The conference, entitled “The Future of Constitutional Democracy in Europe – A Legal Assessment,” was organized by European Legal Studies Department and brings together world-leading academics and practitioners to reflect critically yet constructively on the current state of constitutional democracy in the European Union and its future.
At the conference, Schmidt presented a paper entitled Is There a Deficit of Throughput Legitimacy in the EU?. Schmidt’s presentation was part of a session on “Transparency and Participation” chaired by Inge Govaere, Director of the European Legal Studies Department at the College of Europe and Professor at Ghent University.
During the conference, comparisons were drawn with the United States and EU Member States in order to understand both the commonalities and the differences in the challenges faced, which include populism, a lack of trust in political and legal institutions, de-parliamentarization and a degradation of the rule of law.
Current developments were also at the heart of the discussions, with presenters seeking to tie current issues into the more perennial, theoretical debates about the balance between democracy and constitutionalism, and their place beyond the confines of the nation state. A central underlying question running throughout the conference was what the role of law is and should be in the future of the European Union.

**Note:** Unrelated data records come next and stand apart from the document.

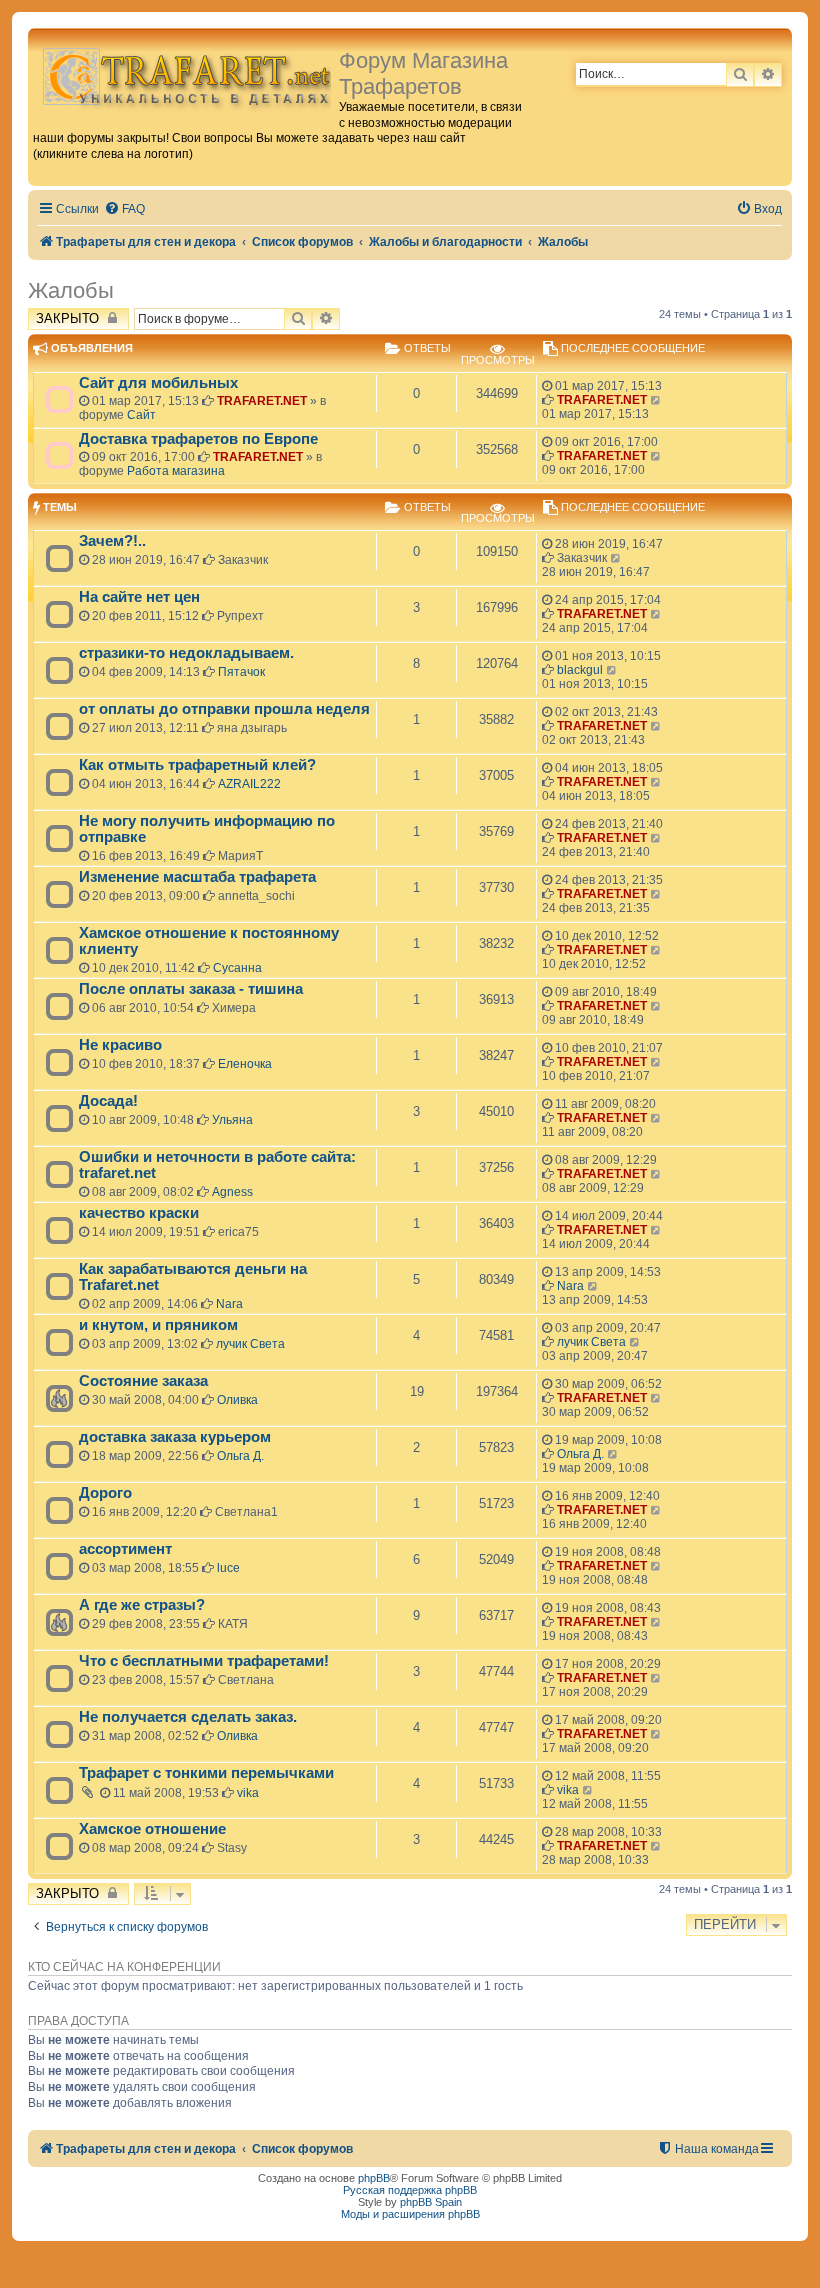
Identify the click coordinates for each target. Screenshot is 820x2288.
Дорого (105, 1493)
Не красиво (120, 1045)
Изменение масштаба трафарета (197, 877)
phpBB (374, 2178)
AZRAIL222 (249, 784)
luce (228, 1568)
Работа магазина (176, 471)
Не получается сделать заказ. (188, 1717)
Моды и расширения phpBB (410, 2214)
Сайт (141, 415)
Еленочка (245, 1064)
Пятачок (241, 672)
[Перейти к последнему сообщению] (656, 400)
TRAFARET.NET (262, 401)
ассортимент (125, 1549)
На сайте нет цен (139, 597)
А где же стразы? (142, 1605)
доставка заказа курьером (175, 1437)
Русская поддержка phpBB (410, 2190)
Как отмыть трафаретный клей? (197, 765)
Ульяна (232, 1120)
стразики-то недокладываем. (186, 653)
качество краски (139, 1213)
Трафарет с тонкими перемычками (206, 1773)
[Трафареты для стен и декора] (186, 75)
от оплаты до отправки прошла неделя (224, 709)
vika (248, 1793)
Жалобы (71, 290)
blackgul (580, 670)
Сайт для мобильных (158, 383)
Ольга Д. (240, 1456)
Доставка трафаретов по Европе (198, 439)
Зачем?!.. (112, 541)
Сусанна (237, 968)
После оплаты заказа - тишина (191, 989)
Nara (229, 1304)
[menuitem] (124, 209)
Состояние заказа (143, 1381)
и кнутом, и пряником (158, 1325)
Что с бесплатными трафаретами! (204, 1661)
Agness (232, 1192)
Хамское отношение (152, 1829)
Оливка (237, 1400)
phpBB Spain (431, 2202)
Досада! (108, 1101)
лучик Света (250, 1344)
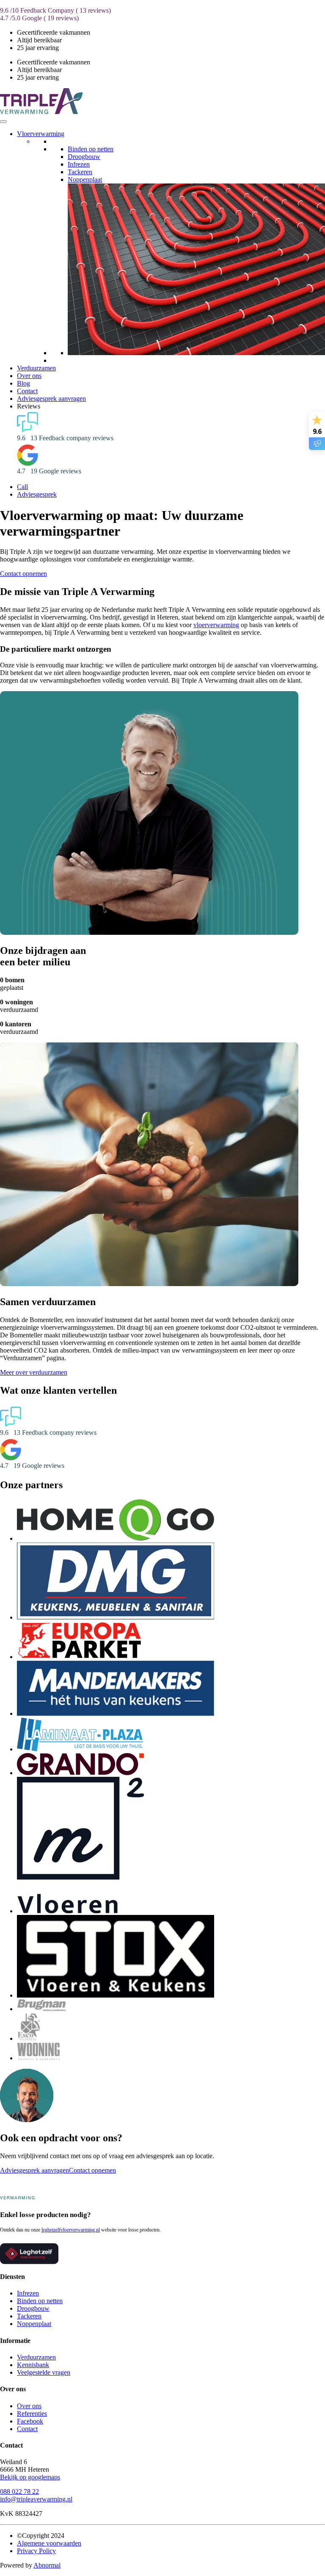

Schmidt is a Jean Monnet Professor of European Integration at Boston University. Her research focuses on European political economy, institutions, democracy, and political theory. She has published ten books, over 100 scholarly journal articles or chapters in books, and numerous policy briefs and comments, most recently on the Eurozone crisis. Her current work focuses on democratic legitimacy in Europe, with a special focus on the challenges resulting from the Eurozone crisis, and on methodological theory, in particular on the importance of ideas and discourse in political analysis (discursive institutionalism).